EXERCISE BRIEF - Copy each line below in which the string "silicona" occurs.

DATA TO USE -

--------

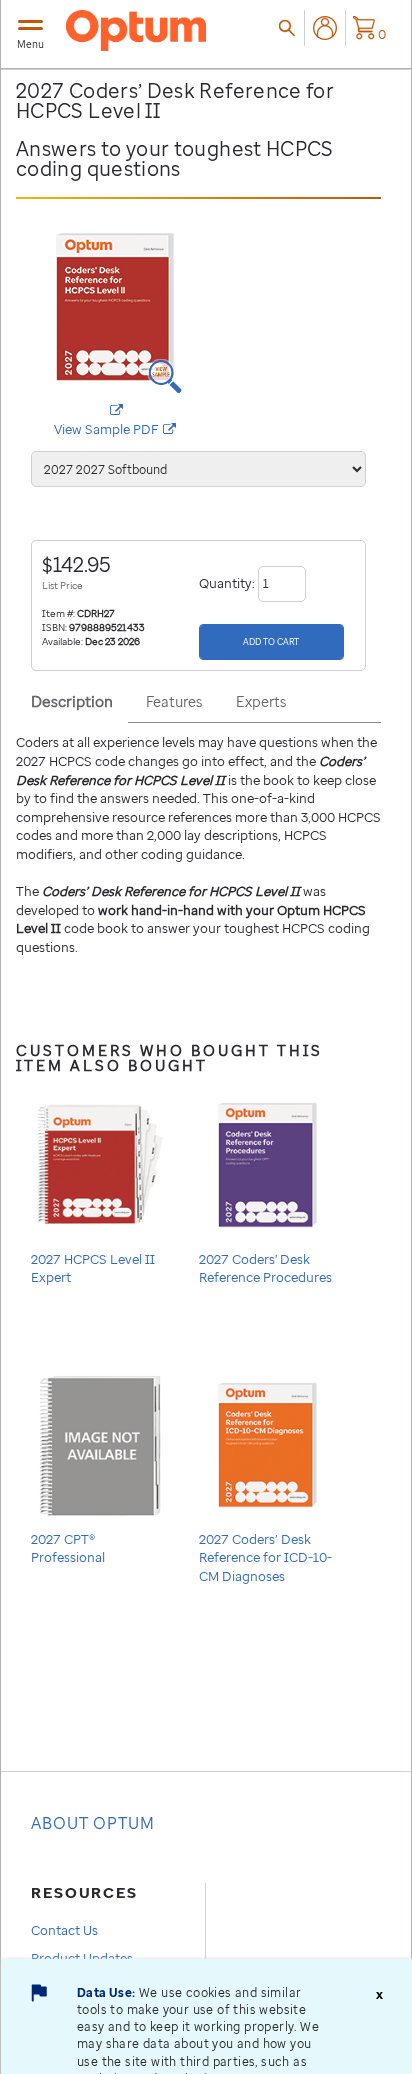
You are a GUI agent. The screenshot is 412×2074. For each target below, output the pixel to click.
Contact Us (64, 1930)
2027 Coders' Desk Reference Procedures (265, 1268)
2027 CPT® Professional (68, 1548)
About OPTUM (93, 1823)
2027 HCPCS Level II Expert (93, 1268)
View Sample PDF (126, 430)
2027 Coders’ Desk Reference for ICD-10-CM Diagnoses (265, 1557)
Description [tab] (72, 701)
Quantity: (228, 582)
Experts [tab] (261, 701)
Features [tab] (174, 701)
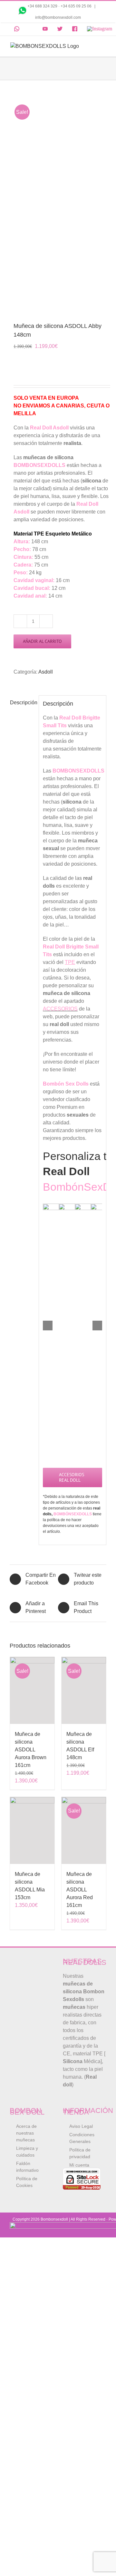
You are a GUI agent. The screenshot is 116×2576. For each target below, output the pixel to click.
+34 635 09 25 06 (76, 6)
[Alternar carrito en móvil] (91, 45)
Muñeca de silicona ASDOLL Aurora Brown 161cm (30, 1749)
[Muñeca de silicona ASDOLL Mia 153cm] (32, 1830)
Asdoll (45, 672)
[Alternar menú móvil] (103, 45)
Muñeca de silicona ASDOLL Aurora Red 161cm (79, 1889)
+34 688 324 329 (42, 6)
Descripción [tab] (22, 702)
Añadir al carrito (42, 641)
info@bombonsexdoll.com (58, 17)
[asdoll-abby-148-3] (58, 201)
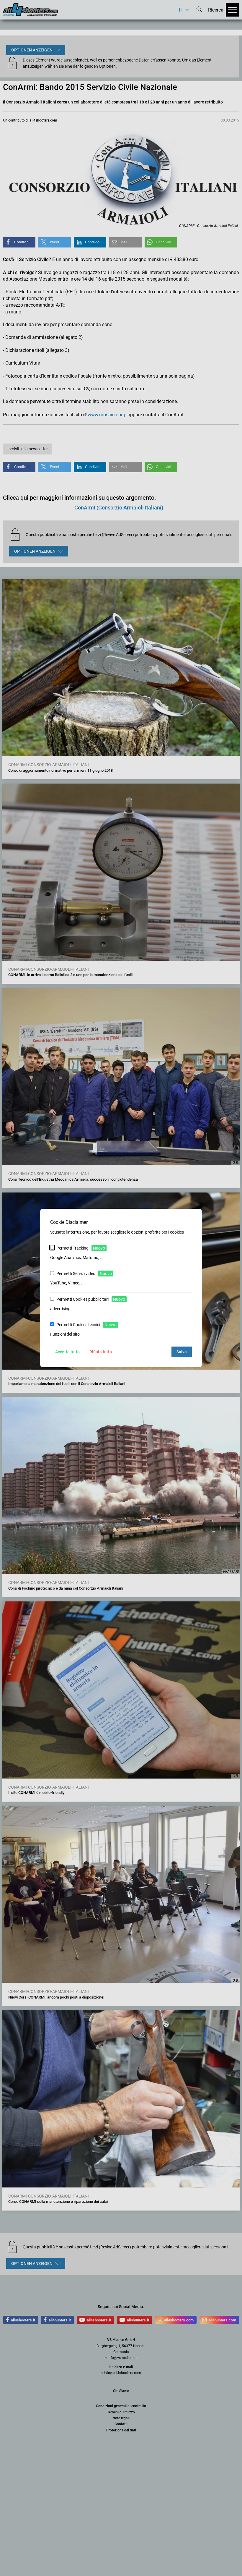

--------

RESPONSE FOR THIS EXERCISE -
Muñeca de silicona ASDOLL Aurora Brown 161cm (30, 1749)
[Muñeca de silicona ASDOLL Mia 153cm] (32, 1830)
Muñeca de silicona ASDOLL Aurora Red 161cm (79, 1889)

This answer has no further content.